(Prompt):
Collect each line of the records containing the string "ميتا".

Saved entries
-----
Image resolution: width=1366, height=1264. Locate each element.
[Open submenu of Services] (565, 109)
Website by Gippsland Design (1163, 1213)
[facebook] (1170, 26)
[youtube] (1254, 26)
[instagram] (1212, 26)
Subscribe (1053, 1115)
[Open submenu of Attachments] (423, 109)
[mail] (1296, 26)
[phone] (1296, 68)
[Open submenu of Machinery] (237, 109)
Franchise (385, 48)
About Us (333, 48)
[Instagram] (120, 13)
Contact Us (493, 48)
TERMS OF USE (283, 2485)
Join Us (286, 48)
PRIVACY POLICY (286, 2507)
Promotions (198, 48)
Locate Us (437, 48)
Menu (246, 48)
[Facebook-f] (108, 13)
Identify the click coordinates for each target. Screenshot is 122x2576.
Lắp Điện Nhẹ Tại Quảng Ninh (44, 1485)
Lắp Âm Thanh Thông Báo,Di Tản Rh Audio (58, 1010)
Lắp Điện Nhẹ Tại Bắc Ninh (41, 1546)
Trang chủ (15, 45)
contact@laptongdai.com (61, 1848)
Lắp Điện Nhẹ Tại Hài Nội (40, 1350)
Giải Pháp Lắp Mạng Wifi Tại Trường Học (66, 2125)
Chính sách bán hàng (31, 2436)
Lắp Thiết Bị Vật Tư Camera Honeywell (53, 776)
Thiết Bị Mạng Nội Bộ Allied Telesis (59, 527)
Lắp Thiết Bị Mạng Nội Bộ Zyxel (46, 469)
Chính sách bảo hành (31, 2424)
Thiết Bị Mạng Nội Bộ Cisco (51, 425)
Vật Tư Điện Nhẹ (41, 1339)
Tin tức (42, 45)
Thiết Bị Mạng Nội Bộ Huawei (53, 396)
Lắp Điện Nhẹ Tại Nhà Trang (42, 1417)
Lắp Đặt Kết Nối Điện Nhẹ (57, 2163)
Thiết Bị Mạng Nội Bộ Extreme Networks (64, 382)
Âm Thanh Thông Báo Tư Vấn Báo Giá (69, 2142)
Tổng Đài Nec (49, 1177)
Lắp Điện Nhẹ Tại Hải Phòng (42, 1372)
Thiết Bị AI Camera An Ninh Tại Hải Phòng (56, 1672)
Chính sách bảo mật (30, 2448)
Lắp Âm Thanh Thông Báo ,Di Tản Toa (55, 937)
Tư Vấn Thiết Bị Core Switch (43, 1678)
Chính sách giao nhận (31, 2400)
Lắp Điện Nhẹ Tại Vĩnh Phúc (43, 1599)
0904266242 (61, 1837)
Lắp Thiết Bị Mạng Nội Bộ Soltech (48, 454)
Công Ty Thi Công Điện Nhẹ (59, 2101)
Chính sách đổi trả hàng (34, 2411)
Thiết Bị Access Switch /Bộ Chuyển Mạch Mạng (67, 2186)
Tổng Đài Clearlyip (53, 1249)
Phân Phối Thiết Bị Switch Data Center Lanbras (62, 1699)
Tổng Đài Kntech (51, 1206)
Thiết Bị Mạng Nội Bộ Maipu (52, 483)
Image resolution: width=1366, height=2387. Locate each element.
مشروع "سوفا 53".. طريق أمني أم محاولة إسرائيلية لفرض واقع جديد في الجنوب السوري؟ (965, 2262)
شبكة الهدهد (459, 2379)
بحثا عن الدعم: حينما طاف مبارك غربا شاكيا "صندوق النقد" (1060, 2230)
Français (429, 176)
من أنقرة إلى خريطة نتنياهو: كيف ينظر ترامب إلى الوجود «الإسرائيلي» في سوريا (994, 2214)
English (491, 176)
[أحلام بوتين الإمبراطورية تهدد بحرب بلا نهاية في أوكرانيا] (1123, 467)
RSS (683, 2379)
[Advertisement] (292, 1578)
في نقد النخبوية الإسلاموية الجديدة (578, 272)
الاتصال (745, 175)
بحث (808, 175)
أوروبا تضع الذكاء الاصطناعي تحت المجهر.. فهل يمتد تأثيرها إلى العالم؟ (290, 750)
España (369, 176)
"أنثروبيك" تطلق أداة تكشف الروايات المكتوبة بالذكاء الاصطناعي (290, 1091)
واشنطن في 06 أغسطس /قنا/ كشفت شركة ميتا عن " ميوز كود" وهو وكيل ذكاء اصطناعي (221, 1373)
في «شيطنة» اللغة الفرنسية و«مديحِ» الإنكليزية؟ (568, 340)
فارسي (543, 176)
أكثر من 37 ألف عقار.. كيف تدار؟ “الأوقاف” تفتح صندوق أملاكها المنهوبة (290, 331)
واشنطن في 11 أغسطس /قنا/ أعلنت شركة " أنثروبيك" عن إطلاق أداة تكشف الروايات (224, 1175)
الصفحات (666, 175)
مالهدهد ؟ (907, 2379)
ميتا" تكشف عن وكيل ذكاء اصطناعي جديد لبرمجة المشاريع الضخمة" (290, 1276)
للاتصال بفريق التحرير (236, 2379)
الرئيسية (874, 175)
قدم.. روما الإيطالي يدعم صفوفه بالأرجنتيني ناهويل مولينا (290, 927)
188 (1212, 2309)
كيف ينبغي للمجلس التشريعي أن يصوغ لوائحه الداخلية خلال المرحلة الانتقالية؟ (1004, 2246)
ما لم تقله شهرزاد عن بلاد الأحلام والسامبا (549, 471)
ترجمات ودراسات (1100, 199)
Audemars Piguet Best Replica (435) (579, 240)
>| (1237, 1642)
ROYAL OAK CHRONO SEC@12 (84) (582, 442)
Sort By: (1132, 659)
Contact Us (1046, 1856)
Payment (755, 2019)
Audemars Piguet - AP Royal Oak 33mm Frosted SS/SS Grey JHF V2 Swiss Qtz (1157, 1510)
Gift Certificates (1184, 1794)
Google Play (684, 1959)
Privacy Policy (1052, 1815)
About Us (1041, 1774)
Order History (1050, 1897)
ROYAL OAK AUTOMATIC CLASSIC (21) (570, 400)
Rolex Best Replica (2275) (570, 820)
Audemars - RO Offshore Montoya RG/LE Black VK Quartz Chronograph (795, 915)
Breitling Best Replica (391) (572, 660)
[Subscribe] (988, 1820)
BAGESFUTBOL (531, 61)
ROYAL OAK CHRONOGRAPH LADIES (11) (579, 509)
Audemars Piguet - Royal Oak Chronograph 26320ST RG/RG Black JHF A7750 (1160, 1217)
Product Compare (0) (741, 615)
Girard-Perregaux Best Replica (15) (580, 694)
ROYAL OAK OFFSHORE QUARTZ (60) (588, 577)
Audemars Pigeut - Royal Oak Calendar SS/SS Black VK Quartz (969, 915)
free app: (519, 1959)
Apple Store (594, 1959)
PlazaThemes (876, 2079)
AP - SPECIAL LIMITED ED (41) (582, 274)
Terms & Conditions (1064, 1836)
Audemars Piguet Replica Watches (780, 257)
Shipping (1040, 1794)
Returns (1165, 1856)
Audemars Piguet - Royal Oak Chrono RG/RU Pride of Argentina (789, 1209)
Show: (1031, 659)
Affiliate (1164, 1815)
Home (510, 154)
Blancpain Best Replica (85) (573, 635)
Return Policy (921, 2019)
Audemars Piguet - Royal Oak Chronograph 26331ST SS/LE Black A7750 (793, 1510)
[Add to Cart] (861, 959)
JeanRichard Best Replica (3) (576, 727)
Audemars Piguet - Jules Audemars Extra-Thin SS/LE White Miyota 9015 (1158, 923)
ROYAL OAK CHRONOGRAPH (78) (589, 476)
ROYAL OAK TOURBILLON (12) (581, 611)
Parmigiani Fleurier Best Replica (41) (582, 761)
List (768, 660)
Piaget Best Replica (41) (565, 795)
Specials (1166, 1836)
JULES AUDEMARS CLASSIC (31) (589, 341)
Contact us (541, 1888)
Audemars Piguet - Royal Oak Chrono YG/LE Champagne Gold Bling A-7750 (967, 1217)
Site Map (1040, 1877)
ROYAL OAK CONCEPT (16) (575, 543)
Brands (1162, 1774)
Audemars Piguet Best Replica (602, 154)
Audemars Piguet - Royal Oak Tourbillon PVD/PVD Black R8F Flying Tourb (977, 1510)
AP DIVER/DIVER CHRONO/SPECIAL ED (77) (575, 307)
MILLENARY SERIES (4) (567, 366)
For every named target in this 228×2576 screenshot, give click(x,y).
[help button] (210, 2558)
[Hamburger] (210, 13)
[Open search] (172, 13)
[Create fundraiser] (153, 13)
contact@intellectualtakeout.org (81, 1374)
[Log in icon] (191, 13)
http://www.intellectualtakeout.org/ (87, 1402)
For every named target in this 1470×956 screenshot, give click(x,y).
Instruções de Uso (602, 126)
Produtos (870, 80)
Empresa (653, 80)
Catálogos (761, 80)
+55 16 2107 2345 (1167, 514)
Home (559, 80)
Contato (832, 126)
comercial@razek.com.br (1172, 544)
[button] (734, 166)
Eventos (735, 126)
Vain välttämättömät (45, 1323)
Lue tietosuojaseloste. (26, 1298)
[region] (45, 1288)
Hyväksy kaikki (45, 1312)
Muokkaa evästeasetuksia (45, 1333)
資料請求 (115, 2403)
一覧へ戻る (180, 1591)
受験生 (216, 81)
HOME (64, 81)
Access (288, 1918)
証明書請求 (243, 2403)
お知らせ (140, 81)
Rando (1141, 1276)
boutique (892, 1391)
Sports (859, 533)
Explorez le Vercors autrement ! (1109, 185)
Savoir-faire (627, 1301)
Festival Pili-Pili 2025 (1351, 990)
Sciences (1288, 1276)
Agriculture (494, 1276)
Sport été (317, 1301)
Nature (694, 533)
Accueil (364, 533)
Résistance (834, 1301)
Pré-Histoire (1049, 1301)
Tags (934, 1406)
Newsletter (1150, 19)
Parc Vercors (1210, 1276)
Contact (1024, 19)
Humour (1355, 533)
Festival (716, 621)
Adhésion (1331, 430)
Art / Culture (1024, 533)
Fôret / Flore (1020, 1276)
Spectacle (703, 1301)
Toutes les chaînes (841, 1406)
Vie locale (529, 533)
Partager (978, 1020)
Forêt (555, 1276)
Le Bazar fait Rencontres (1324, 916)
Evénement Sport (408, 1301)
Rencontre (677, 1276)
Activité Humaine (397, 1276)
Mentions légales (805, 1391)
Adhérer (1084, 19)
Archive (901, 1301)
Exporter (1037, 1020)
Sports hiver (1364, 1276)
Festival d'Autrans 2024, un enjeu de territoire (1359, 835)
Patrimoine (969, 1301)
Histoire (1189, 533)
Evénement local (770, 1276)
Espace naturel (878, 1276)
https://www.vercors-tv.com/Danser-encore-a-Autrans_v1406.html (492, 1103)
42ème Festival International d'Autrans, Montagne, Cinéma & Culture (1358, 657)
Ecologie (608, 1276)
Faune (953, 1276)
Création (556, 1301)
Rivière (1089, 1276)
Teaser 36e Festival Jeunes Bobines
-----
(Written reply):
واشنطن في 06 أغسطس /قنا/ كشفت شركة ميتا عن " ميوز كود" وهو وكيل ذكاء اصطناعي (221, 1373)
ميتا" تكشف عن وكيل ذكاء اصطناعي جديد لبرمجة المشاريع الضخمة" (290, 1276)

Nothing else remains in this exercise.